From the Heart
Let’s talk some more about publishing yourself, what is thought of primarily as the e-book revolution (it turns out, with print-on-demand, that it’s not just ebooks but that’s a discussion for another day). I’m gaining a new understanding as the days go by and I dip deeper into this pool of the change indie publishing brings in the writer’s head and so far it’s all heartening.
My main focus these days (when I’m not reformatting or retouching old books for publication or working on this website or my day job or trying to find places to publicize these books or trying to find time to eat) is the sequel to ‘Mindbenders.’ It’s a thriller and a good one, I think.
I know the emotional ride my characters are going on. I had a storyline worked out but it fizzled on me, which is a sign that it wasn’t working. If it has no juice for me, I can’t finish it, even if it would sell a million copies (I’m not suggesting it would, only how useless I am if the book isn’t bubbling in my gut).
I realized two things in the last few weeks: the beginning was too bulky—and I’d betrayed my whole conception of the stories without even realizing it.

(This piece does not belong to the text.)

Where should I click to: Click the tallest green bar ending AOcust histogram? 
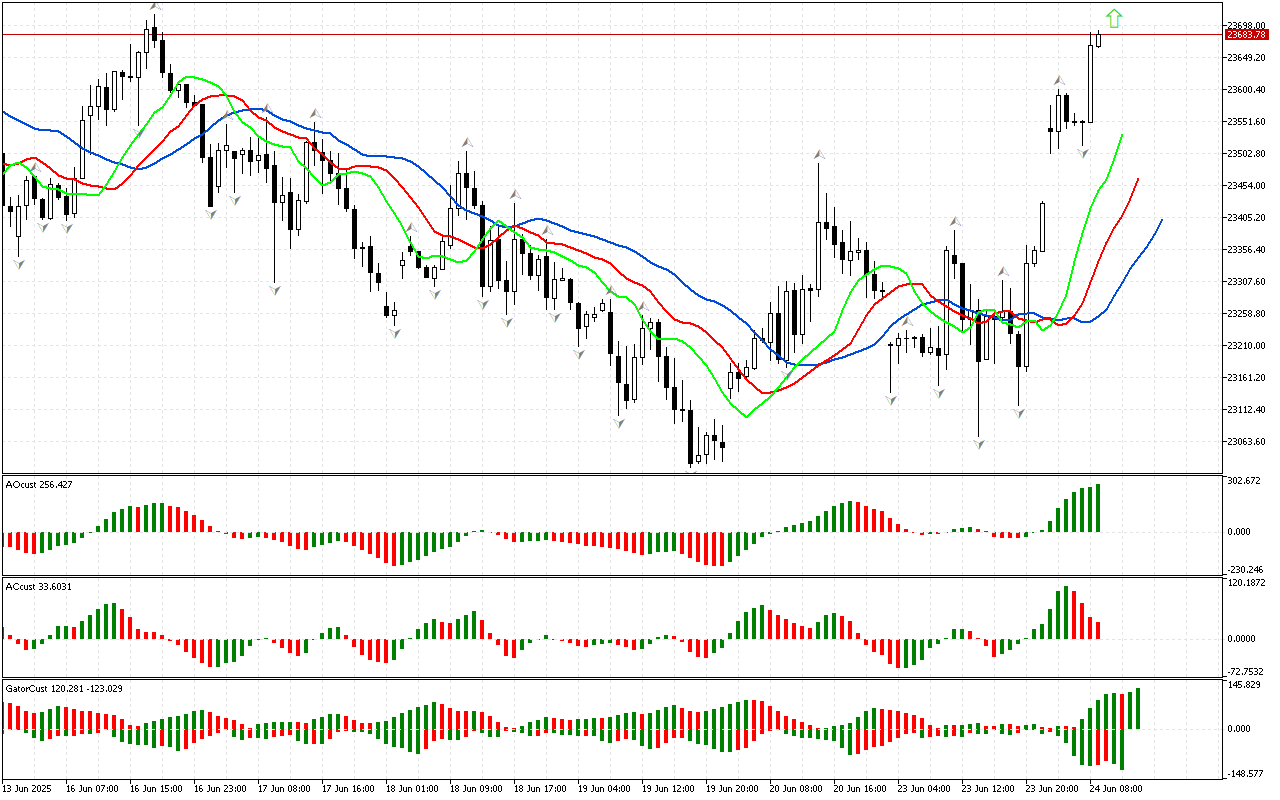coord(1098,508)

One of the things that I loved about the series from the beginning was the idea that these people could be living under our noses, in our world, manipulating our politics, sales figures of our major consumer items, stockholder votes, things that get written up on the news and that affect all our lives, without our ever even considering their existence or influence. They’re mindreaders, right? If they don’t want you to know about them, you won’t, even if they’re right under your nose. But the idea then is to keep it somewhat low-key, keep everyone under the radar.
But the new book had a bombastic ending that took all kinds of convolutions to happen and that weighed it down like a ton of bricks. And, as soon as I started down this indie publishing route, I somehow organically knew without any soul-searching that it wasn’t right, didn’t fit.
Because it didn’t fit my characters or the type of story I want to tell.
I hadn’t realized that before because I’d felt I had a publisher to impress, an agent to impress. Whatever book I wrote had to be pitchable, had to sound bigger and better. I never consciously thought about those things but the expectations were on my mind—and as soon as I was in charge of my own ship again, I saw right through the bad ideas.
I’ve now thrown out the beginning and the end of the book as planned. I’m back to my usual approach, which is not planning, as though there is no series, no sequel. I’m going on a journey with my characters again and we’ll see where it goes. And I’m excited again, which hopefully means the result will be exciting for readers.
And all this came easily, simply because my own expectations for an indie book future are of necessity far more modest than the old publishing model. Ain’t no million-dollar advance coming. No New York Times articles, all the fantasies you play out in your head. Those things don’t happen for 99% of the writers out there anyway but they clog up your brain like ozone. This way, I know what I’m up against. I’m going to be fighting for years just to get readers who don’t know me already. But now I’m seeing the benefits of this path as well.